Activity: In the entries that follow, the lines from the one with "1332x896 pixels." through the one with "Task: Open the inbox tray icon in header" are the ones to write out, exactly and with both ends included. Nothing else should appear.

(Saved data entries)
-- Opening Marker --
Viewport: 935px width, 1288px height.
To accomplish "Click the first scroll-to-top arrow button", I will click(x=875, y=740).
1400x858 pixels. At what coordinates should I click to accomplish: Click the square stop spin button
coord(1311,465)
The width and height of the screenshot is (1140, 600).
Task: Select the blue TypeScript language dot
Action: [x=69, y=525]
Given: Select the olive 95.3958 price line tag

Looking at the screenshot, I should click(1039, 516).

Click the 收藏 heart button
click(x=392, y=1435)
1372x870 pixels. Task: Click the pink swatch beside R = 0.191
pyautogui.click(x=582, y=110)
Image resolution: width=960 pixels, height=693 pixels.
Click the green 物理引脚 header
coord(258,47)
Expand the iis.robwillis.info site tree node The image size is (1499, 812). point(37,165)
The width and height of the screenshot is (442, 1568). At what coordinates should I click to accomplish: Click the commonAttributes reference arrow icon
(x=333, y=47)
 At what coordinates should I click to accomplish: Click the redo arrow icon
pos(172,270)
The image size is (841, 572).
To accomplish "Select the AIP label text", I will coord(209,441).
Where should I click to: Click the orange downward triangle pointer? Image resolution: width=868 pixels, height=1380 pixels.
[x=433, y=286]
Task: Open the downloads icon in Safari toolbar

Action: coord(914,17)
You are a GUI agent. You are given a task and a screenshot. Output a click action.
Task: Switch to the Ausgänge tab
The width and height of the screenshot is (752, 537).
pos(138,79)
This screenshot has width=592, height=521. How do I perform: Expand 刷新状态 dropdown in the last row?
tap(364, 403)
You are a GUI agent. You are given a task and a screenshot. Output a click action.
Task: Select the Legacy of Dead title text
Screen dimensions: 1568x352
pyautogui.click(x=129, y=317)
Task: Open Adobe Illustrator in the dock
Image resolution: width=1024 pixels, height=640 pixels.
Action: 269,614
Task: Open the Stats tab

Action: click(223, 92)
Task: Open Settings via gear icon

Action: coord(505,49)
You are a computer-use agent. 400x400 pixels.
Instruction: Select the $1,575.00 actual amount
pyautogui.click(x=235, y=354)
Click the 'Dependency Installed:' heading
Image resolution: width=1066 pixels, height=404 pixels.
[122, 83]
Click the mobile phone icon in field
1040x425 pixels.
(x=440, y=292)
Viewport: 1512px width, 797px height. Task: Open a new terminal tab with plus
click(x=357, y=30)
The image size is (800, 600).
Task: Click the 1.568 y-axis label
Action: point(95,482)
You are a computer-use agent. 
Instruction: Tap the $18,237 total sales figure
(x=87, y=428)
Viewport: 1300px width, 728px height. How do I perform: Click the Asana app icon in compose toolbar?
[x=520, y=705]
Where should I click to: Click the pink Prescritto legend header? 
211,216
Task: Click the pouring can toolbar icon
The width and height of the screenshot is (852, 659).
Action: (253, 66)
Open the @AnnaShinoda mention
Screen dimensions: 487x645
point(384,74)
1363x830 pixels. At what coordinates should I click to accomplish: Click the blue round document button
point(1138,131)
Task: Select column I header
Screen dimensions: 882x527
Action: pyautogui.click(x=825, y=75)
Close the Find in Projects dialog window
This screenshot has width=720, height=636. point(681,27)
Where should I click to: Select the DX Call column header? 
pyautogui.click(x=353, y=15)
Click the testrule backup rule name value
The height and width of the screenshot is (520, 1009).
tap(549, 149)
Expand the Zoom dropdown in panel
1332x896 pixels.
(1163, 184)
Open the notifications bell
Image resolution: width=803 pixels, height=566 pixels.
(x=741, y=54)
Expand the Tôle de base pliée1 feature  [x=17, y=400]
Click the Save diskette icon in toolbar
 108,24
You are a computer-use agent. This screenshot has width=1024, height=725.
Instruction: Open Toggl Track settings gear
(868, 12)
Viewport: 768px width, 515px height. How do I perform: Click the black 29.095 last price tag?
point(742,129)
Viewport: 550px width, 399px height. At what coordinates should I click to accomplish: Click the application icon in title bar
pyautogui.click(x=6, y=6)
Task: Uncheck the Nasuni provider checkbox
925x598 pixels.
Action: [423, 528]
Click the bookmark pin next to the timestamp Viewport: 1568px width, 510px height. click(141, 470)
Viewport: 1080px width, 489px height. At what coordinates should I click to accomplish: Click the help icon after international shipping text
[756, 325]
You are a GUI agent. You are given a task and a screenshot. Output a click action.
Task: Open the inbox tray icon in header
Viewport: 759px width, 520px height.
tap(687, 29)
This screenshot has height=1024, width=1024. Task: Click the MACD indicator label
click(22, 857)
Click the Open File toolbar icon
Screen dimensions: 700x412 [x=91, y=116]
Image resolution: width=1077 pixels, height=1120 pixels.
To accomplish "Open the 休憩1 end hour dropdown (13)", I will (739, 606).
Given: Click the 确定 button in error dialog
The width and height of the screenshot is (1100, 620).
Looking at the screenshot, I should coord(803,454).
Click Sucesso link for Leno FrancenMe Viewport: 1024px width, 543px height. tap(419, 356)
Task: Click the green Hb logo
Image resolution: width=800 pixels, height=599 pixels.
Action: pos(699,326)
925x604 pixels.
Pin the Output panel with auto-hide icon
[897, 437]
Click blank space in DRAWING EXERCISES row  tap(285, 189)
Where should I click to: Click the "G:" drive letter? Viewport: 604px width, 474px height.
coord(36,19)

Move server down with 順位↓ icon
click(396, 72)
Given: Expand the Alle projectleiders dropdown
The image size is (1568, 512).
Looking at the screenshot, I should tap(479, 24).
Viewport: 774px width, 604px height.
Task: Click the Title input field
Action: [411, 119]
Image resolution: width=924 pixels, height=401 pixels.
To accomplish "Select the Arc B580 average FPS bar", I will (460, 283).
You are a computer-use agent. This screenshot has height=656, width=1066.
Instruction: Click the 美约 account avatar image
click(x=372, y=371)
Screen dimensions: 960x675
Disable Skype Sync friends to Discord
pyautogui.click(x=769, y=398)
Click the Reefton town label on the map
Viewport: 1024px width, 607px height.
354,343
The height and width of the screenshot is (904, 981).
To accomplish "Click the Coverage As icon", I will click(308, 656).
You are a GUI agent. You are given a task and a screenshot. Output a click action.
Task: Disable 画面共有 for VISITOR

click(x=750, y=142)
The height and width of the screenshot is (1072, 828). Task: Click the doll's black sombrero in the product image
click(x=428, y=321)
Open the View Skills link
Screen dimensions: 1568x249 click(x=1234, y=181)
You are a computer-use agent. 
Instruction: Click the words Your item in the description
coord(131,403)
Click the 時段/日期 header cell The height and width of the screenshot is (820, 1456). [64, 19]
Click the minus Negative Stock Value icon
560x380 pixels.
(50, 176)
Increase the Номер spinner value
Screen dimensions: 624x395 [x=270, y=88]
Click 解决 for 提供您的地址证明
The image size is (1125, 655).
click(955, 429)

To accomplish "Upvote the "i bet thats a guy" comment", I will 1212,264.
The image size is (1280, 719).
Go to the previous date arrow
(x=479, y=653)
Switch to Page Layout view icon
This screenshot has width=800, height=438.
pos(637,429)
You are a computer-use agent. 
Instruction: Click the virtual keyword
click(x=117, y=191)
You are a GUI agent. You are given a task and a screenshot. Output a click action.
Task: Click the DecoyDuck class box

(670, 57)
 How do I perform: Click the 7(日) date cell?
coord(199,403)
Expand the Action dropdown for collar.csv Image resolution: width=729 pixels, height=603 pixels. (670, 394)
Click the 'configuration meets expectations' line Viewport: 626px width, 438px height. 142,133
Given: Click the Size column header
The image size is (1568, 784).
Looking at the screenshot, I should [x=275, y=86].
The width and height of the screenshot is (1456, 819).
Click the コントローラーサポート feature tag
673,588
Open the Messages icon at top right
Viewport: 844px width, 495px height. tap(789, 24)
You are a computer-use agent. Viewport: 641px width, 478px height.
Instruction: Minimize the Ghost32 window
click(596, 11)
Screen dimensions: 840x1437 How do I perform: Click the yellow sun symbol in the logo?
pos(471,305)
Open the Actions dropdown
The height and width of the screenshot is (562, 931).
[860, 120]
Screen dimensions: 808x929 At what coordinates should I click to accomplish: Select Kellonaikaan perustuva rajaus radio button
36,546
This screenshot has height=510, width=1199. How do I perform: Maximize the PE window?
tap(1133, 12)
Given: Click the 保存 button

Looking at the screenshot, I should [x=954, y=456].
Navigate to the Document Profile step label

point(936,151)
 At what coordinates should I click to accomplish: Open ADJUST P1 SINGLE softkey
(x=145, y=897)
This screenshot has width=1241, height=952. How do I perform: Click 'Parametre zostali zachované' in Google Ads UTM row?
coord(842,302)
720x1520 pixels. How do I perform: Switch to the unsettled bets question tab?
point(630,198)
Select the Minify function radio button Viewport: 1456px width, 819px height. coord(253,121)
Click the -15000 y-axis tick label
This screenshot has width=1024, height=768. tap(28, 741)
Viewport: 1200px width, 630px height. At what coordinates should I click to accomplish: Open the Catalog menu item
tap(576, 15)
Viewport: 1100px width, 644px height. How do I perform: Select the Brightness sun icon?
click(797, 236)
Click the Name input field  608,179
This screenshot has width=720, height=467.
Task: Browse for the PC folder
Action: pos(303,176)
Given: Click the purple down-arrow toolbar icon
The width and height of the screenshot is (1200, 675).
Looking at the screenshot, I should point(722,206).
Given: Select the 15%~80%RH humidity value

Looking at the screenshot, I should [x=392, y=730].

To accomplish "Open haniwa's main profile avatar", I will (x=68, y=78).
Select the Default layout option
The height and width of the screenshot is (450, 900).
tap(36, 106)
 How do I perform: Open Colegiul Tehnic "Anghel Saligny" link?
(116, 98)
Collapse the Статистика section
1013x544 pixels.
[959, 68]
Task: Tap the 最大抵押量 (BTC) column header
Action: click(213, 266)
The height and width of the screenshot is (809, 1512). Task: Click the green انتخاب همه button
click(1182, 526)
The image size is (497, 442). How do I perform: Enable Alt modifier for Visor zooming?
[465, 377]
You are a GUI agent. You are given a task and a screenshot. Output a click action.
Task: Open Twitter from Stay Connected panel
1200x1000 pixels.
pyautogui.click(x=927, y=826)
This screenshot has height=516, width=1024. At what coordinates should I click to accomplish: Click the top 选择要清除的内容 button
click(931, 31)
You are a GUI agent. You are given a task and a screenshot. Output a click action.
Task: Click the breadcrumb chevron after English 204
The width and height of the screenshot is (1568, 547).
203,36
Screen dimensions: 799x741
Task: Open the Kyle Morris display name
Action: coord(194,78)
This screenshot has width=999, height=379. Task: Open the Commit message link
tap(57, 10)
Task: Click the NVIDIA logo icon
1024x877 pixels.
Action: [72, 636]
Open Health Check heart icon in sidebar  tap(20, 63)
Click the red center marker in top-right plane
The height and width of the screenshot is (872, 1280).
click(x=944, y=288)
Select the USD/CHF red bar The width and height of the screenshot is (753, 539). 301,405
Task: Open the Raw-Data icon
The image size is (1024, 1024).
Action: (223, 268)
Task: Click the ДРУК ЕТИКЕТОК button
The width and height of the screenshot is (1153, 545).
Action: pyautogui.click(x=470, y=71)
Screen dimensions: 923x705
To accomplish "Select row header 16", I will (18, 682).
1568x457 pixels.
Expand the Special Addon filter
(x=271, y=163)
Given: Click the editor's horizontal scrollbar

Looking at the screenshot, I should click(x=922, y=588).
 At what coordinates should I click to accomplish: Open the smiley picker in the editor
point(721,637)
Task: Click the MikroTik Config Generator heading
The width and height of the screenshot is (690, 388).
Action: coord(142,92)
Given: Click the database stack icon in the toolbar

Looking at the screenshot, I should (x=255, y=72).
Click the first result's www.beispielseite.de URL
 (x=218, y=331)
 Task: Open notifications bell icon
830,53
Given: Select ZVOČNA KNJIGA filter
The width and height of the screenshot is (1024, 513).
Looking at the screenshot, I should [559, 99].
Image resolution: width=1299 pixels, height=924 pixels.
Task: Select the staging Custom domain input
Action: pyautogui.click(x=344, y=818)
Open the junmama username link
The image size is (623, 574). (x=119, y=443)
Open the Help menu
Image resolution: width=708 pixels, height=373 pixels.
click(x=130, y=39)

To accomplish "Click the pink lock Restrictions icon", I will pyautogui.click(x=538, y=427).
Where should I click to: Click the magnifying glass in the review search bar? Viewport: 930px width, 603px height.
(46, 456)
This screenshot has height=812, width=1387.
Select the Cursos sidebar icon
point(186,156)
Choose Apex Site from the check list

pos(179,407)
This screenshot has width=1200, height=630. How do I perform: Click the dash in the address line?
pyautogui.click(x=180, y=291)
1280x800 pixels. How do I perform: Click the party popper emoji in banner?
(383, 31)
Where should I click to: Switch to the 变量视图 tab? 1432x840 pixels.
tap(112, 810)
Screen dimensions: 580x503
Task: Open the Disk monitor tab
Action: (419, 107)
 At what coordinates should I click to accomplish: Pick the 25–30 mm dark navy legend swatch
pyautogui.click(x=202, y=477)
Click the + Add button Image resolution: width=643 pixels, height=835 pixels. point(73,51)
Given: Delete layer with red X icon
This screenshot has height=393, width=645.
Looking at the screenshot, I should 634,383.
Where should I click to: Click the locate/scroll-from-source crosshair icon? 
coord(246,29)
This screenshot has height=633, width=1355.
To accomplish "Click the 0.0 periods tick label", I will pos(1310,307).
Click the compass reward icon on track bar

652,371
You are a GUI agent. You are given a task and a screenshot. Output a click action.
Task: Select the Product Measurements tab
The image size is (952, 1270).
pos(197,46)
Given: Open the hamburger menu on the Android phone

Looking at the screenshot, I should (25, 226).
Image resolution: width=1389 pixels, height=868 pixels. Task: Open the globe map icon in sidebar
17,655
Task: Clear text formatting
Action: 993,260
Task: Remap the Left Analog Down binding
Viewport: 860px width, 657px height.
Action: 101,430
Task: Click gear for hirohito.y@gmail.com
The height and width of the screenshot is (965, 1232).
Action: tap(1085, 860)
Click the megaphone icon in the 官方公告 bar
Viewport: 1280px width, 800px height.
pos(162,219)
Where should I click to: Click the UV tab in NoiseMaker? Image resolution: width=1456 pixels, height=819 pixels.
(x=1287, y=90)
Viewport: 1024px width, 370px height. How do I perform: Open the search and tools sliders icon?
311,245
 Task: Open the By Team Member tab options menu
-- Closing Marker --
Response to this task:
1332x896 pixels.
(1163, 184)
Open the notifications bell
Image resolution: width=803 pixels, height=566 pixels.
(x=741, y=54)
Expand the Tôle de base pliée1 feature  [x=17, y=400]
Click the Save diskette icon in toolbar
 108,24
You are a computer-use agent. This screenshot has width=1024, height=725.
Instruction: Open Toggl Track settings gear
(868, 12)
Viewport: 768px width, 515px height. How do I perform: Click the black 29.095 last price tag?
point(742,129)
Viewport: 550px width, 399px height. At what coordinates should I click to accomplish: Click the application icon in title bar
pyautogui.click(x=6, y=6)
Task: Uncheck the Nasuni provider checkbox
925x598 pixels.
Action: [423, 528]
Click the bookmark pin next to the timestamp Viewport: 1568px width, 510px height. click(141, 470)
Viewport: 1080px width, 489px height. At what coordinates should I click to accomplish: Click the help icon after international shipping text
[756, 325]
You are a GUI agent. You are given a task and a screenshot. Output a click action.
Task: Open the inbox tray icon in header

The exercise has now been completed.